In 1976 Young was asked by his friend, actor and aspiring record producer Stuart Margolin, if he could compose a cowboy song for a comeback album Margolin planned to produce for veteran western performer Roy Rogers. Young remembered the brochure on Rose Dunn and came up with the song "Rose of Cimarron". The Roy Rogers album never reached fruition but Young's bandmates Paul Cotton and Timothy B. Schmit heard "Rose of Cimarron" and wanted Poco to record it.

Issued as a single in October 1976 - the 6:42 album track being edited to 3:14 - "Rose of Cimarron" reached #94 on the Billboard Hot 100. The track also became Poco's only charting single in Australia where it charted as high as #51. In the UK the single was released in its full album format of 6:42. Cash Box said of it that "the harmonies are really good, if a trifle predictable, and the arrangement is more sophisticated than usual."

In a June 7, 2013 interview with Rockin' Rich Lynch of SoundPress.net Radio Network, Cotton, whose tenure with Poco would be second only to Rusty Young's, would describe "Rose of Cimarron" as being his favorite Rusty Young composition.
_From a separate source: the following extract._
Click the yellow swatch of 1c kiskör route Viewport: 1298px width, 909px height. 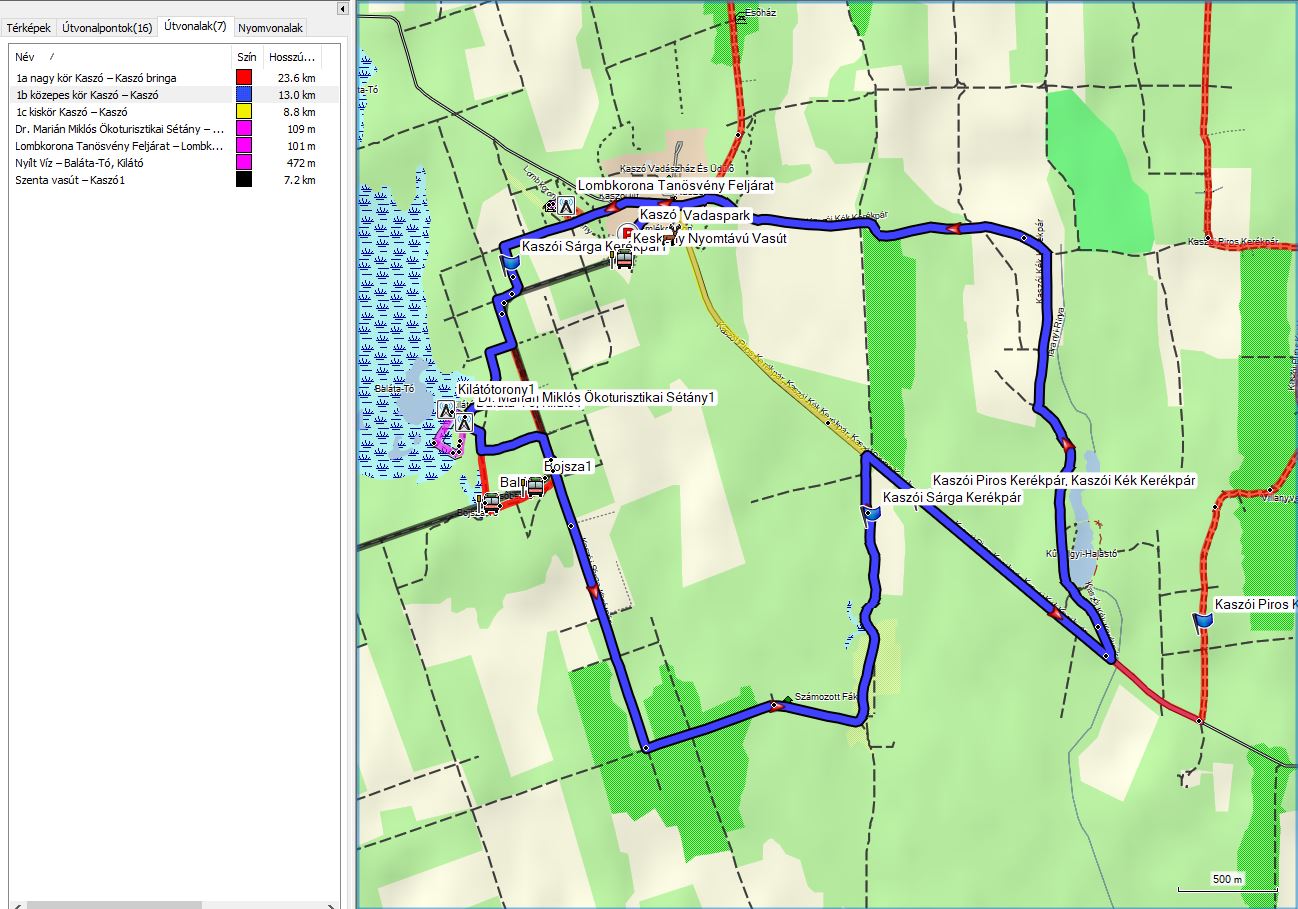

Young himself has cited "Rose of Cimarron" as the Poco song which he's most proud of having written: "I love everything about that song - from the very visual lyrics to the beautiful melody."

===Charts===

| Chart (1976) | Position |
|---|---|
| Australia (Kent Music Report) | 51 |
| United States (Billboard 100) | 94 |

==Other versions==
The German duo Hoffmann & Hoffmann made their recording debut with a German language rendering which despite retaining the title of the original English-language song eschews Young's frontier scenario instead relating how a suicidal Luftwaffe pilot flies over the ocean until his plane runs out of fuel and plummets: this version is subtitled "Trag Mich Zu Den Sternen".

The song was covered by Emmylou Harris for her 1981 album Cimarron giving the album its title. Sandy Posey also remade "Rose of Cimarron" for her 1982 album Tennessee Rose.

| Rusty Young on remaking "Rose of Cimarron" as a duet |
|---|
| The song is about a woman so I thought it would be interesting to revisit it including a woman's voice. That idea inspired me to write additional lyrics. Then, when I first heard Chelsea's voice, I thought she'd be perfect for the new version. |

In 2017, Rusty Young recorded "Rose of Cimarron" as a duet with female vocalist Chelsea Williams which track - recorded at the Cash Cabin Studio in Hendersonville TN - augments Young's original composition with additional lyrics and a new musical section.